Health Resources and Services Administration (HRSA) The agenda includes three HRSA regulatory actions related to the 340B drug pricing program.
- One proposal, expected in July, is required under the ACA and would impose monetary sanctions (not to exceed $5,000 per instance) on drug manufacturers who intentionally charge a covered entity a price above the 340B ceiling price, and would define standards and methodology for calculating the 340B ceiling pricing.
- Another proposal, expected in December and also required by the ACA, would establish a required and binding administrative dispute resolution process to resolve claims raised by covered entities asserting they have been overcharged for drugs purchased under the 340B program. This process would also be available to manufacturers.
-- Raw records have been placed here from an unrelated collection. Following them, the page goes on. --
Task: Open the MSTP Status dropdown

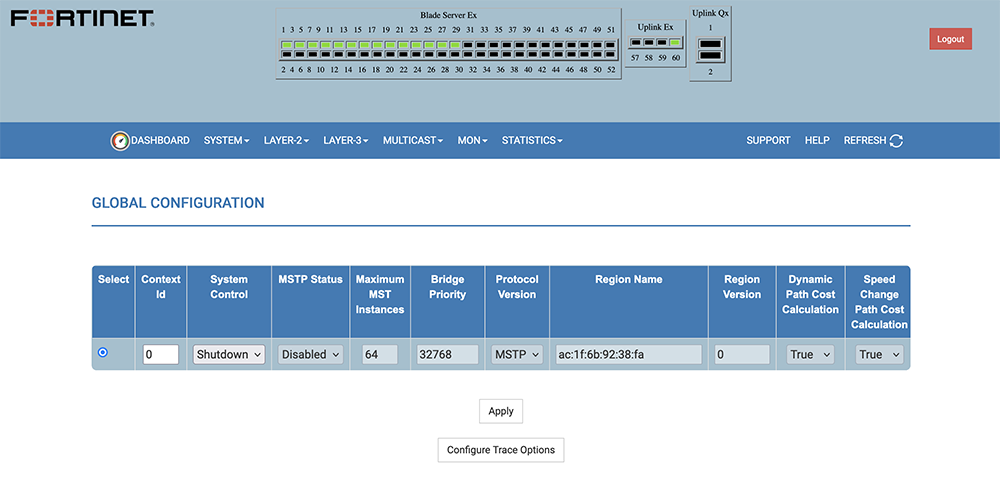Action: (x=310, y=354)
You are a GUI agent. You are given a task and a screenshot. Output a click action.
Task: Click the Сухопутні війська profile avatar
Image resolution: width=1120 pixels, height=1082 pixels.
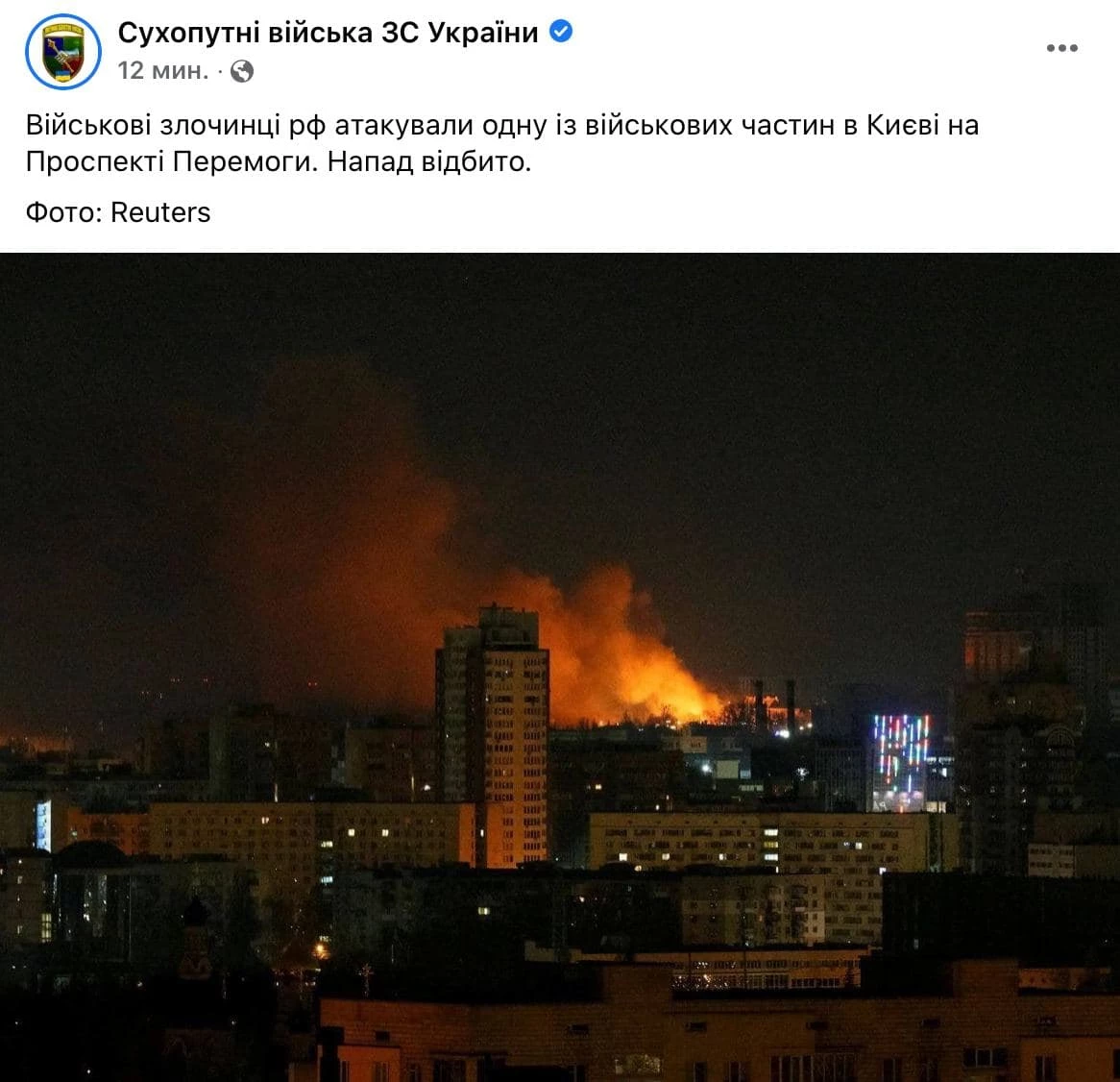[x=62, y=52]
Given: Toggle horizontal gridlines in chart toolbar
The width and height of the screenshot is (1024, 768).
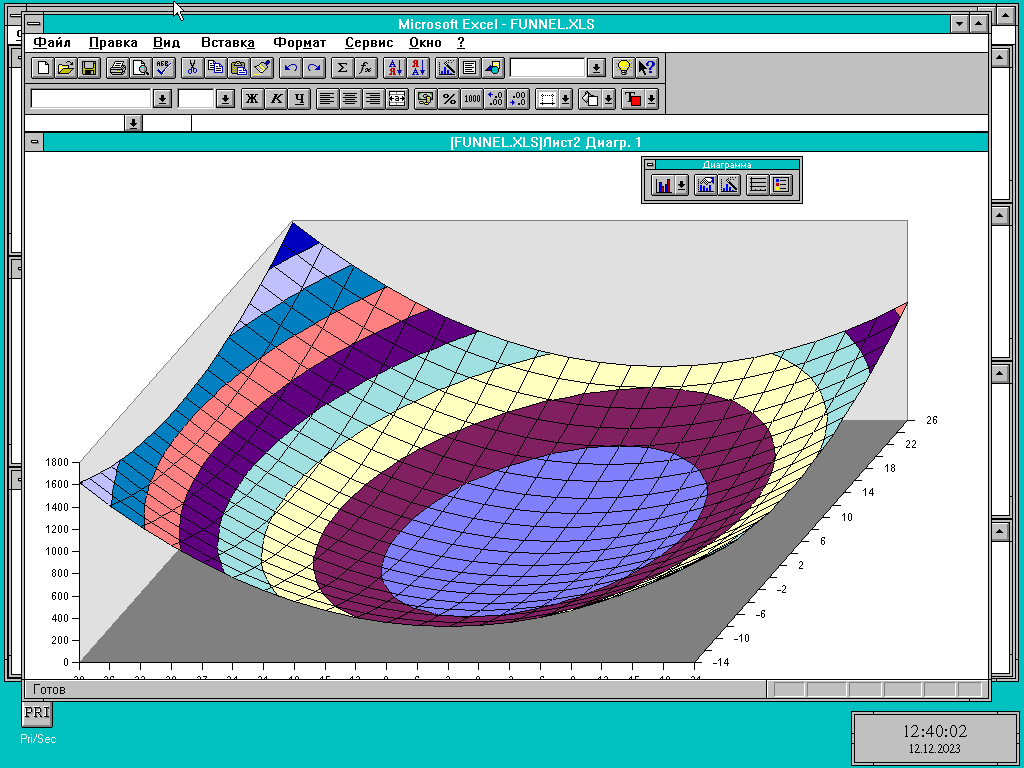Looking at the screenshot, I should [758, 185].
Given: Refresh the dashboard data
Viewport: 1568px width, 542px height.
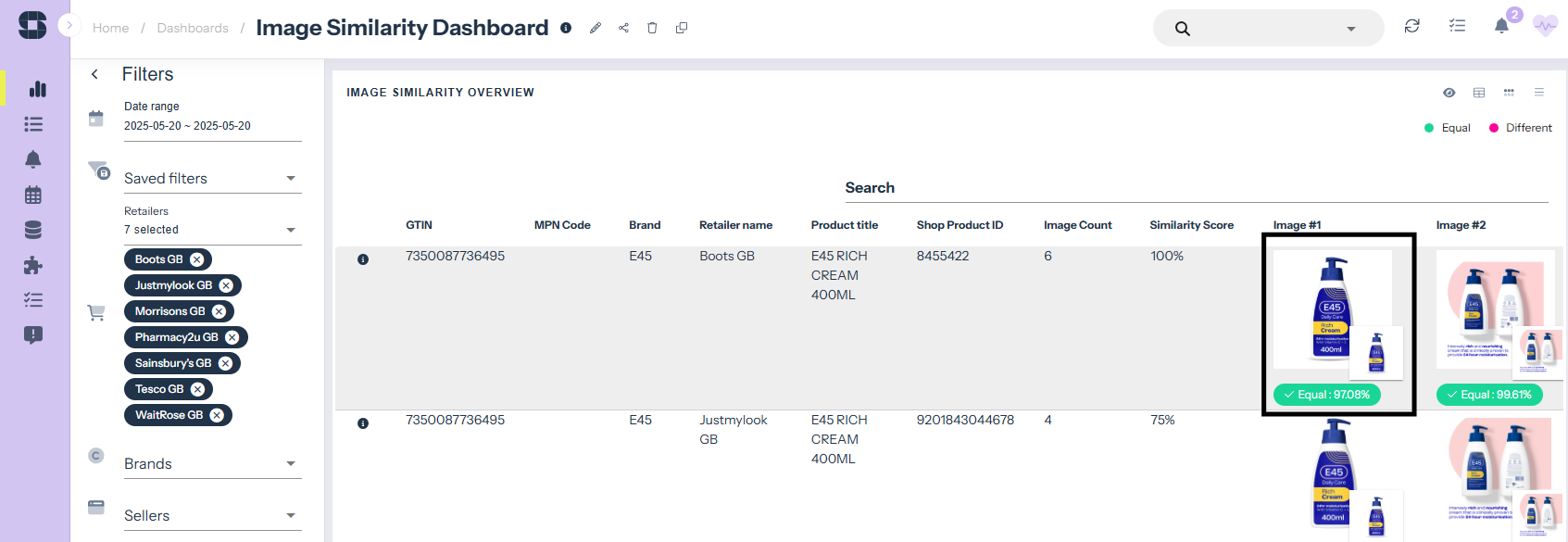Looking at the screenshot, I should (x=1411, y=26).

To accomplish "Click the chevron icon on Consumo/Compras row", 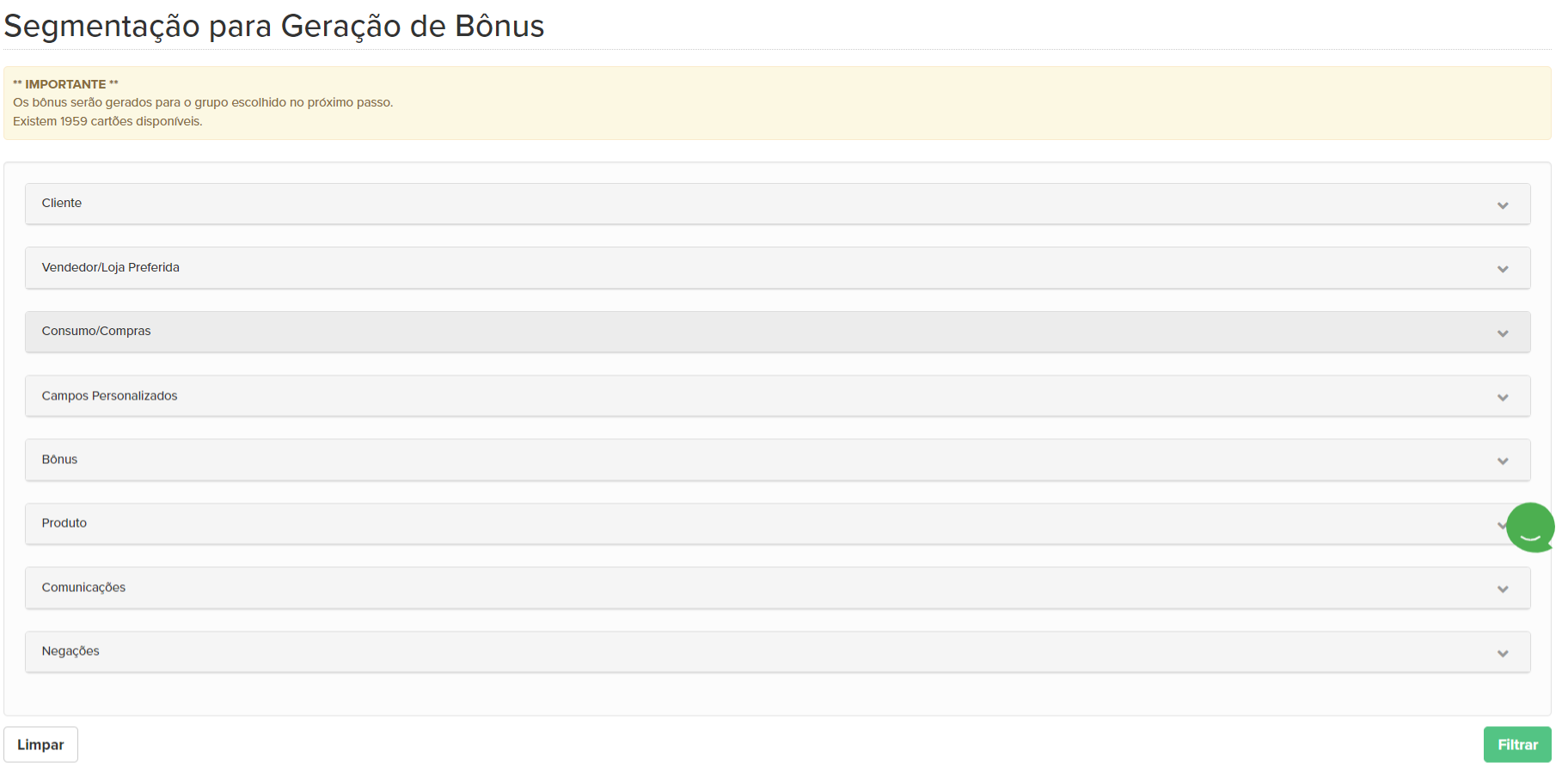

- In response to a court ruling striking down previous regulations, HRSA plans to propose “omnibus guidance” in September to “address key policy issues raised by stakeholders for which HHS does not have statutory rulemaking authority.”
Office of Inspector General The agenda includes three significant OIG final rules.
- In October, OIG plans to finalize its proposal to revise the CMP rules to implement authorities under the ACA and other statutes, including provisions to provide CMS with assessments and exclusions for a number of activities, including making false statements or omissions in an enrollment application and failure to return an overpayment. The rule would also finalize an alternate methodology for calculating penalties and assessments for employing excluded individuals under several authorities.
- This November, OIG plans to finalize its proposal to codify changes made by the ACA regarding OIG’s authority to protect the federal healthcare programs from fraud and abuse. OIG also plans to update and clarify its regulations pursuant to other statuary authorities.
- OIG plans to finalize its proposed amendments to the AKS safe harbors and CMP rules to add new safe harbors, to codify the ACA’s revised definition of “remuneration” and to add a gainsharing CMP provision to existing regulations. This final rule is expected to be released in December.
Office for Civil Rights (OCR) The following are among the anticipated rulemaking activities for OCR this year:
- OCR plans to issue a proposed rule, expected in June, to implement provisions against discrimination in federal health programs and activities as called for under the ACA.
- OCR also plans to release an advanced notice of proposed rulemaking, expected in December, that would solicit comments on establishing a methodology under which an individual who is harmed by a Health Insurance Portability and Accountability Act (HIPAA) offense may receive a percentage of any CMP or settlement collected by the government.